I have three friends with really, really clean houses and they are all hugely uptight and don't seem to have much fun tbh.

Trewser · 08/10/2019 11:08

No Crystal, I really genuinely do have better things to do. It's not preemptive. I really don't care if there's dog hair on the floor and old cereal bowls in the sink.

vickibee · 08/10/2019 11:15

My Dh works for a large City council and visits properties to do minor repairs, He has seen a chap with a sheep in a pen in the kitchen that he was fattening up for xmas, houses with dog poo and dirty nappies strewn all over the floor and rubbish piled up to waist high.
He says some places you have to wipe your feet on the way out! don't know how people live like this

I just do enough to keep on top of it all, equally I don't know how people manage to keep a pristine show home

Whattodoabout · 08/10/2019 11:47

There’s a difference between a messy house and a dirty house. I have four DC and work so mine isn’t perfectly tidy, there are generally clothes and toys scattered around. However it is not dirty, the surfaces and floors are clean and dishes are always done.

If your friend’s house is filthy then you have a point, just make an excuse to see her outside of her home instead.

Thurmanmurman · 08/10/2019 12:02

Vickibee A sheep in a pen 🤣 I’ve seen some sights but this wins!

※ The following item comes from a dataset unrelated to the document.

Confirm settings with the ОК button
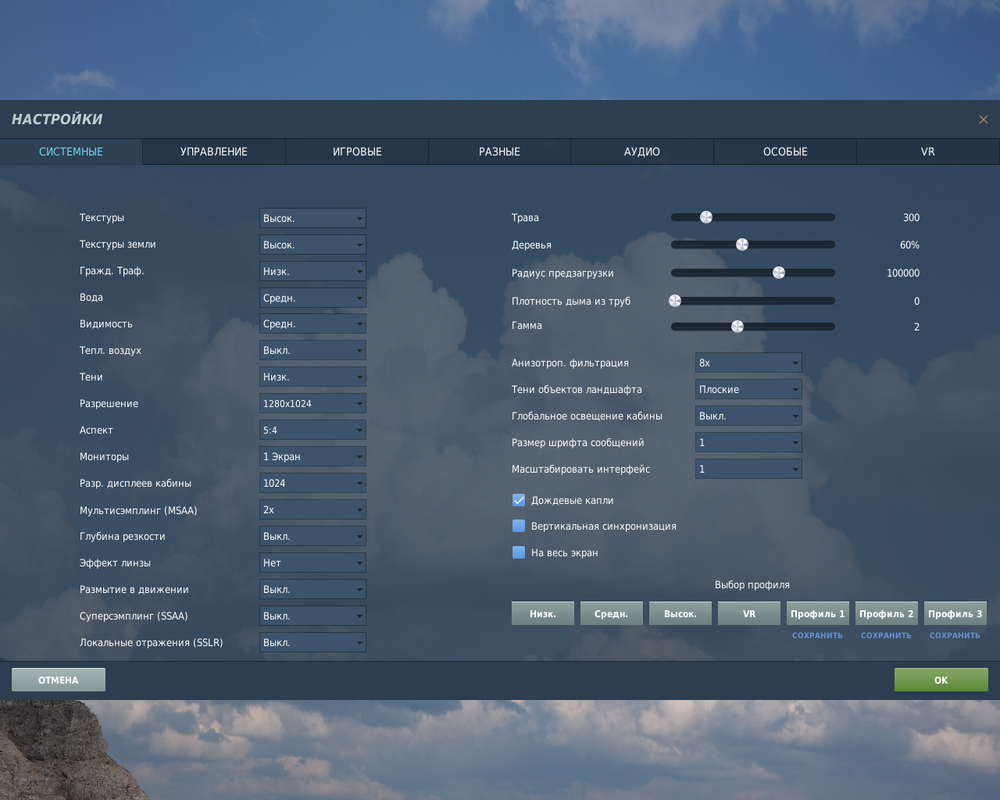[940, 679]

Zoflorabore · 08/10/2019 12:22

My best friend lives 2 doors away, friends since childhood. She lent the neighbour in between us her Dyson hoover when she knocked and said hers was broken etc could she borrow the Dyson.

In between neighbour pretty much kidnapped the Dyson and eventually passed it back to my friend. She said it absolutely stunk of dog. She tried so many things to get rid of the smell it was so bad. Neighbour asked to borrow it again and was told no.
They fell out and haven’t spoken for over a year! All because of the bloody dog smell on the hoover.

My friend came home from work at the weekend to find a lovely new hoover that her Dh bought her and threw the Dyson away. She never got rid of the smell.

I do believe we can become “nose blind” very easily. I can hardly ever smell my washing but people do comment on it and I can smell other people’s.

Also, MH definitely reflects in the state of my home. I love to clean but when I’m low it shows in my house.

ISawyouinTescoyesterday · 08/10/2019 13:16

I have a similar friend and I think thank fuck they don't have animals. Can you offer to help out every now and again. Some people just aren't good at housework it doesn't make them lazy.

Shezza71 · 08/10/2019 14:30

Actually left a job because of the state of the house. I work as a nanny. Everything was filthy, didn’t even own dishcloths, often used baby wipes for washing up and wiping sides. Floors were cleaned by emptying a kettle of hot water on the floor then sloshing a mop around. Ants in the dishwasher and on the sides, even when making cupcakes for a party she had to check rack cake as she put it in the box. Didn’t have a bin as she thought they were unhygienic!
I used to literally take everything I would need for the day with me, dishes, cutlery, mug, milk, sugar and coffee.